En este caso, cada uno de esos niños pudo reconocer la importancia de la existencia de Dios. Y, lo reconocieron de manera inmediata; no tuvieron que pensarlo mucho. Sin embargo, para los más adultos (por lo menos en mi experiencia) se les hace mucho más difícil darse cuenta de esto. Creo que muchos adultos ven a Dios como una creencia cultural, aprendida, y a la iglesia como una simple costumbre. Estamos tan ocupados con los afanes de la vida que casi no tenemos tiempo para Dios. Muy pocos de nosotros sacamos un tiempo para pensar en Dios, para reflexionar sobre Sus misterios, o para contemplar sobre la belleza de Su Palabra. Estamos tan acostumbrados a trabajar, estudiar, y a resolver cualquier problema que se nos enfrente a diario que muy pocas veces pensamos en Dios. Si aparece un problema en mi vida, busco la manera de enfrentarlo, pero pocas veces parte de la solución es confiar en Dios.

++++++

_Qué debes hacer_
#1 Contesta estas preguntas sobre el texto de lectura:
(a) ¿De qué manera reconocieron los niños la importancia de la existencia de Dios?
(b) Según el texto, ¿cómo ven muchos adultos a la iglesia?
(c) ¿Qué hace quien escribe cuando aparece un problema en su vida?
#2 Sigue escribiendo el texto sobre los adultos y su falta de tiempo para Dios desde su última oración.

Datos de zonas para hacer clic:
++++++

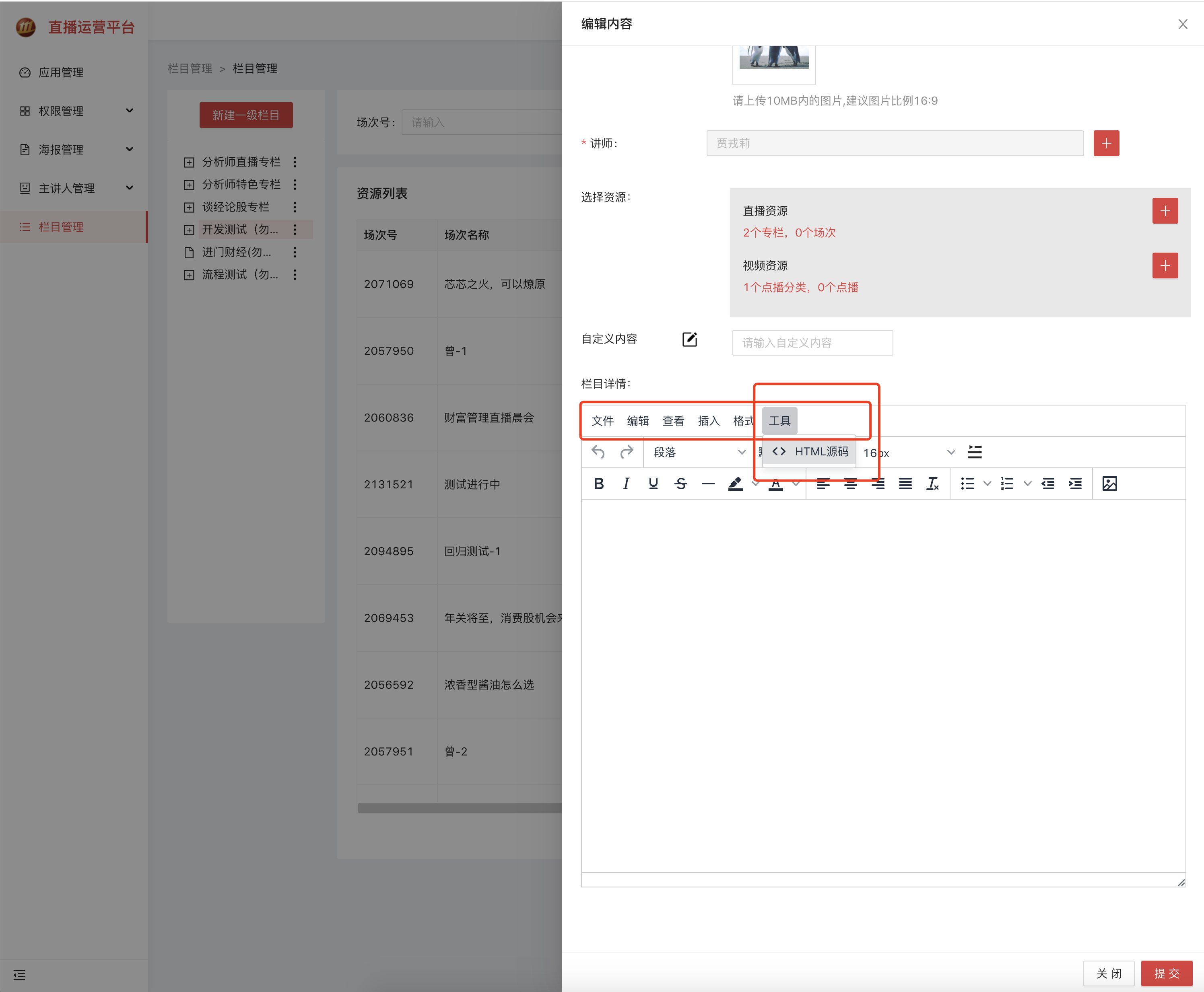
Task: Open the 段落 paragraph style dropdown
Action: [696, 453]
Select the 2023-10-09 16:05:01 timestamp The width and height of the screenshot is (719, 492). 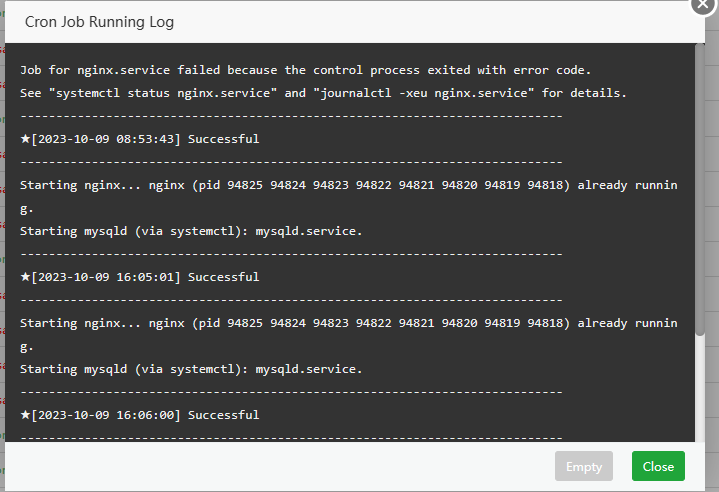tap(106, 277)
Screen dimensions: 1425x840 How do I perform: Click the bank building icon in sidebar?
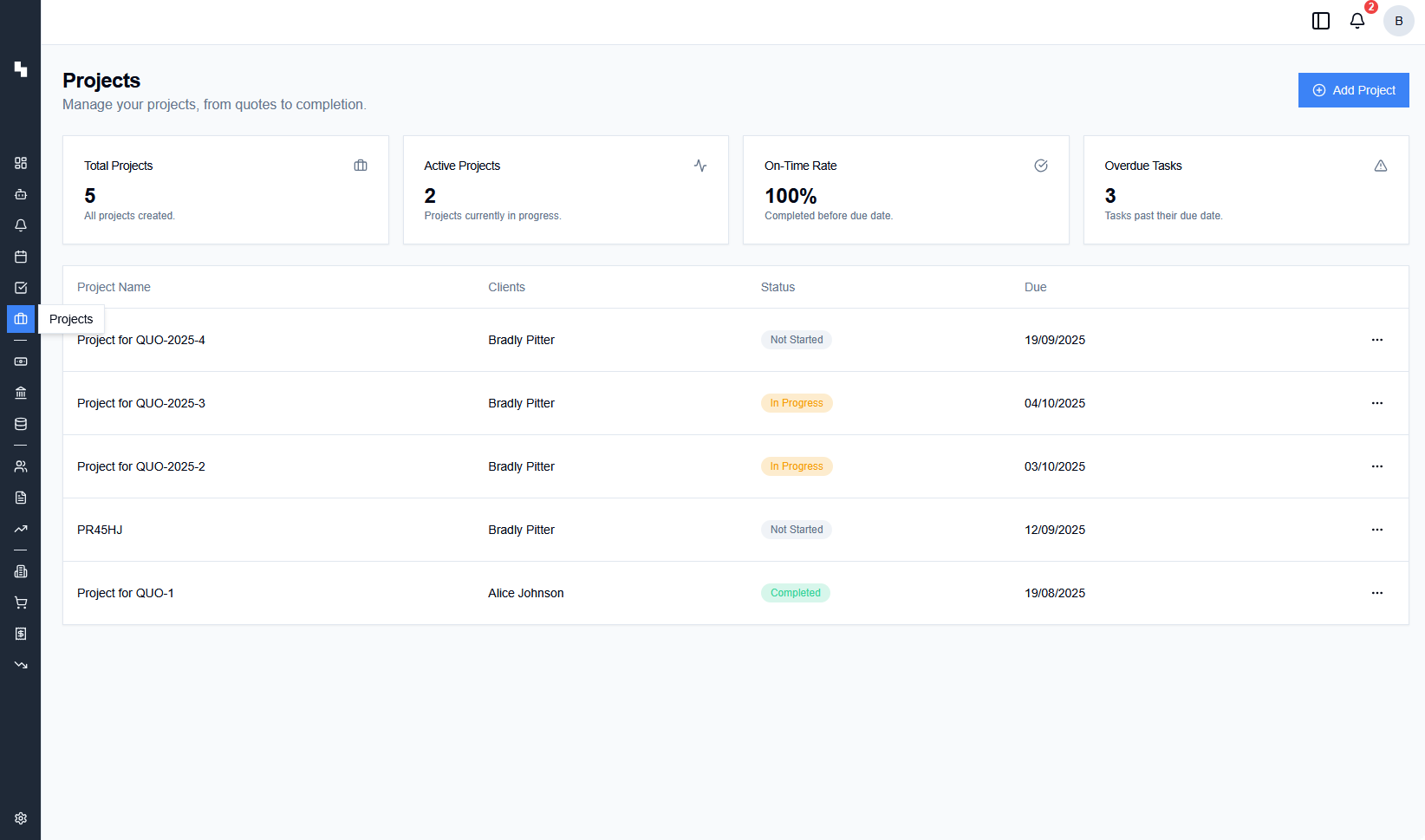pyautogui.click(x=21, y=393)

++++++

_Respuestas por tarea_
#1
(a) De manera inmediata, sin tener que pensarlo mucho.
(b) Como una simple costumbre.
(c) Busca la manera de enfrentarlo.

#2
La realidad del caso es que muchos de nosotros hemos perdido nuestra capacidad para darnos cuenta de cuán importante es Dios en nuestro diario vivir. Pero, un niño no tiene estos afanes, y usualmente no ha tenido tantas experiencias negativas en su vida que le impide ver a Dios. Estos niños en esta clase aceptan la existencia de Dios como algo obvio, mientras que un adulto requiere más evidencia. A ellos se les hace difícil entender el cómo una persona puede vivir su vida sin Dios, mientras que a los más adultos les cuesta seguir creyendo. Estos niños vieron mi presentación como una oportunidad de hacer preguntas y resolver dudas sobre Dios, y aprender cosas nuevas de Él. Uno me preguntó, por ejemplo, “¿Quién creó a Dios?” (Luego de la clase, descubrí que sólo hizo esa pregunta para probarme, para saber si yo sabía de lo que estaba hablando). Otro me preguntó sobre la eternidad de Dios. Otro sobre la vida después de la muerte. Otro sobre la naturaleza humana de Jesús.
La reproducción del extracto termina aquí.